Gesundheits-Hacks für Vielsitzer

Alltagstaugliche Tipps & Tricks gegen Schmerzen und Haltungsschäden.



Sitzen - ein modernes Problem.


Als moderner Mensch in einer Industrienation verbringst Du durchschnittlich 13 Stunden am Tag im Sitzen. Beginnend beim Frühstück am Morgen, auf dem Arbeitsweg, auf der Arbeit vor dem PC, beim Mittag- und Abendessen bis hin zur sitzenden Abendgestaltung vor dem TV oder über das Smartphone gebeugt.


Das heimtückische Problem am Sitzen ist, dass es so unschuldig und natürlich erscheint. Wenn Du über einen längeren Zeitraum sitzt, wird die Muskulatur Deiner unteren Körperregion inaktiv. Gleichzeitig nimmst Du Körperhaltungen ein, bei denen die Muskulatur nicht aktiviert wird, die bei der Stabilisierung Deines Rumpfes und Deiner Wirbelsäule eine elementare Funktion übernimmt.


Das Resultat sind orthopädische Probleme, wie Funktionseinschränkungen im Rücken- und Halsbereich, Karpaltunnelsyndrom und Beckenbodendysfunktionen. Acht von zehn Menschen haben im Laufe ihres Lebens Rückenschmerzen, die weltweit die Hauptursache für Arbeitsunfähigkeit darstellen.




Bring Aktivität ins Büro.


Wenn Deine Arbeit durch lange Sitzphasen gekennzeichnet ist, so gilt es, diesen Rhythmus zu durchbrechen. Versuche, maximal 60 Minuten am Stück zu sitzen und nimm dann für mindestens 15 Minuten eine andere Position ein. Entwickle im Sitzen und im Stehen ein Gefühl für die maximale Länge der Wirbelsäule zwischen Deinem Brust- und Deinem Schambein. Straffe gleichzeitig Deinen Bauch ohne ihn aktiv einzuziehen. Diese aufgerichtete Wirbelsäulenposition wirkt schützend und ist durch die Aktivierung der rumpfstabilisierenden Muskulatur gleichzeitig wie eine aktive Pause.


In Deinem Tagesablauf finden sicherlich regelmäßig Pausen statt. Bring Bewegung in Deine langen Pausen, die die meisten Menschen sitzend verbringen. Deine Mittagspause sollte nicht als Lustbefriedigung zum Ausgleich für Deinen Arbeitsalltag herhalten, sondern vielmehr eine gezielte Regeneration Deiner zuvor beanspruchten Strukturen sein. Entspannung für diese Strukturen wirst Du entweder durch einen Gang im Freien oder eine aktive Bewegungspause bekommen.

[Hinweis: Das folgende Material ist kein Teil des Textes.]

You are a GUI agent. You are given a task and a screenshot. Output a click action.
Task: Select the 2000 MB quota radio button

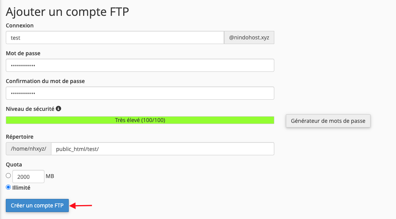(8, 176)
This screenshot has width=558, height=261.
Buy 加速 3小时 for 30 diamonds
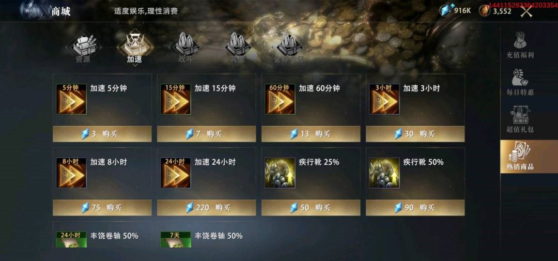pos(415,134)
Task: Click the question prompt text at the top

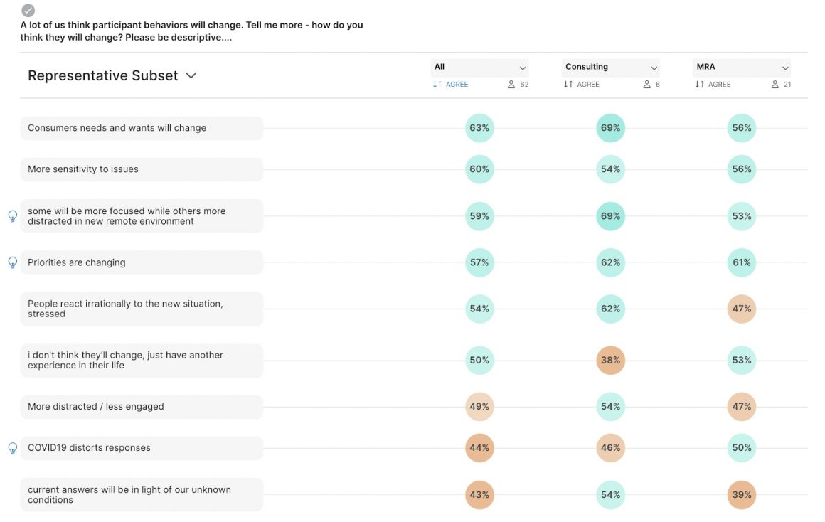Action: point(192,31)
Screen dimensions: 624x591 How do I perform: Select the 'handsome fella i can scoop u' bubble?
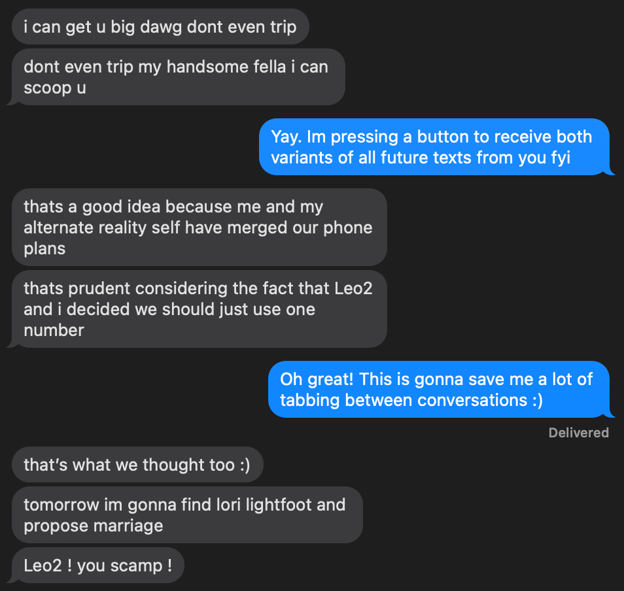[177, 77]
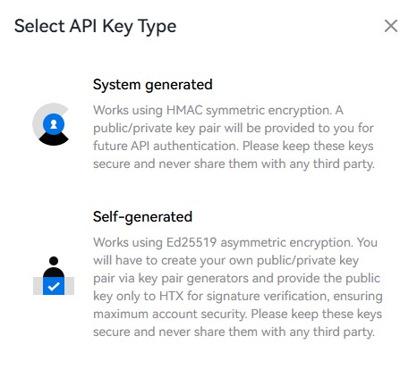Click the black wedge under the keyhole icon
The image size is (417, 378).
click(54, 139)
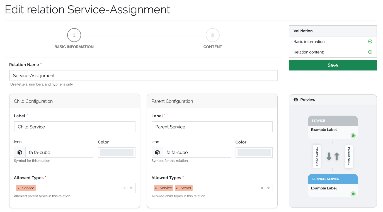Remove Service tag from child Allowed Types
The width and height of the screenshot is (383, 212).
tap(18, 188)
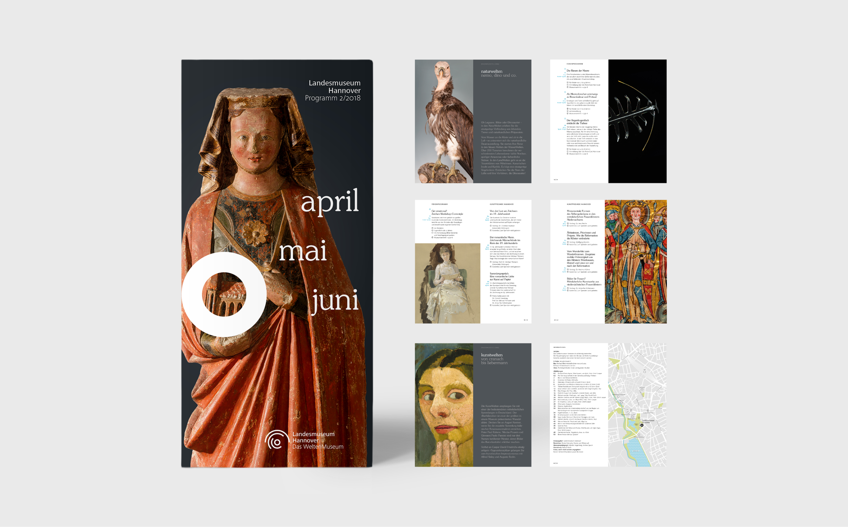Open the vulture photo page
The width and height of the screenshot is (848, 527).
[444, 121]
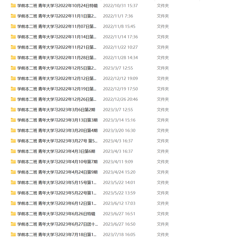Click folder icon for 2023年4月3日第6期
Screen dimensions: 227x246
point(13,151)
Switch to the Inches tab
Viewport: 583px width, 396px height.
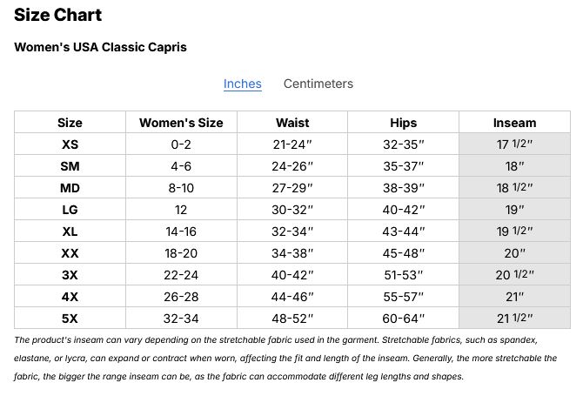point(242,84)
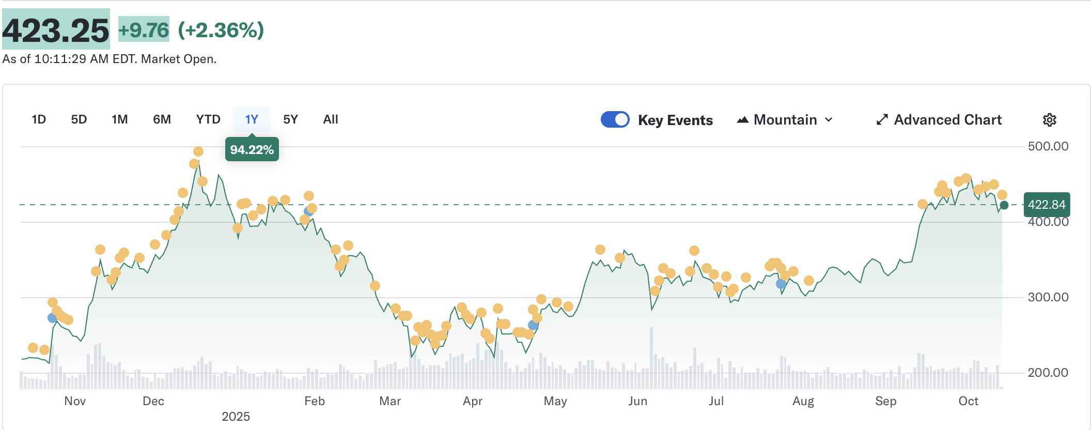Click the Advanced Chart expand arrows icon
This screenshot has height=430, width=1091.
(x=882, y=120)
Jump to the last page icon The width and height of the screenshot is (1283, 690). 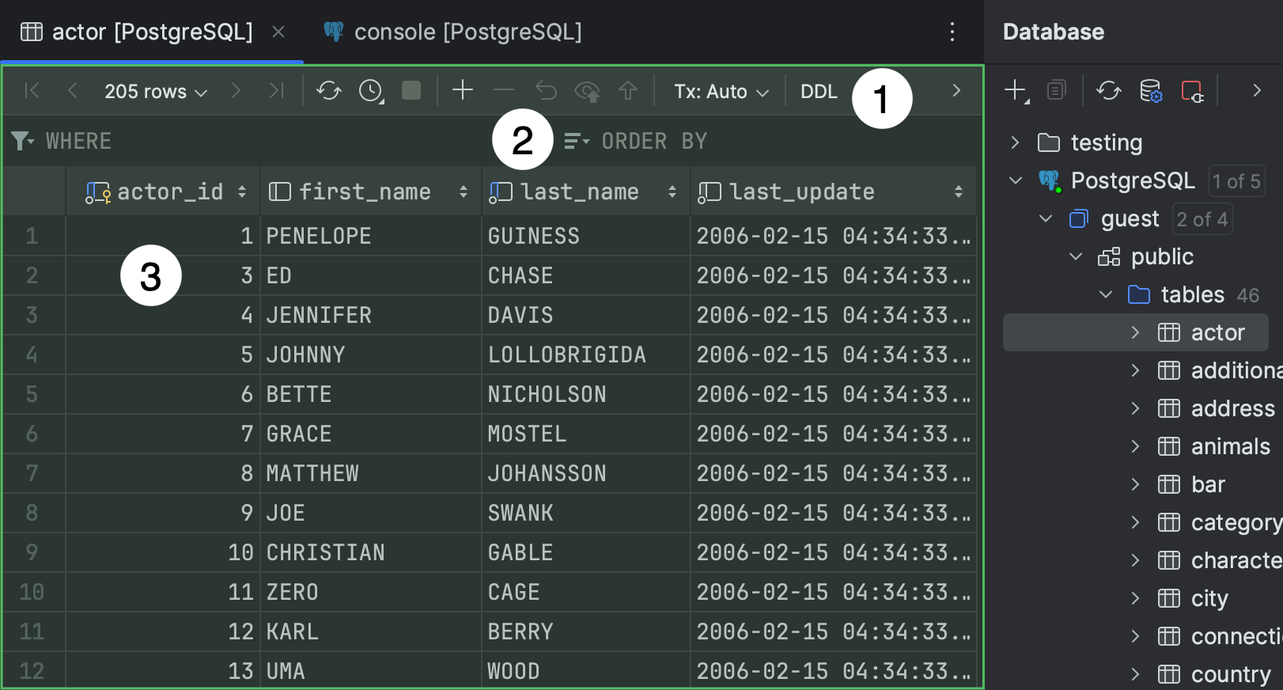pyautogui.click(x=275, y=91)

Verändere den Rhythmus Deiner Pausen.


Wann legst Du Deine Pausen ein? So, wie es zeitlich vorgeschrieben ist oder dann, wenn Dein Körper nach einer Pause verlangt? Bekämpfe das Problem bevor Du es zu spüren bekommst. Pausen sollen regenerieren und präventiv gegen Beschwerden wirken. Jeder braucht andere Pausenzeiten, je nach Tätigkeit und Intensität. Daher solltest Du Deine Pausen individuell gestalten.

Eine Möglichkeit, Deine Pausen-Zeiten zu timen, ist die Pomodoro-Technik. Diese besteht aus 5 Schritten:

  1. formuliere Deine Aufgabe

  2. setze einen Wecker auf 25 Minuten

  3. bearbeite Deine Aufgabe bis der Wecker klingelt

  4. mache eine kurze 5-minütige Pause

  5. mache nach jeweils 4 Arbeits-Phasen eine längere Pause von 15 bis 20 Minuten


Grundsätzlich solltest Du während Deiner Arbeit nach maximal 60 Minuten eine Pause von mindestens 15 Minuten einlegen.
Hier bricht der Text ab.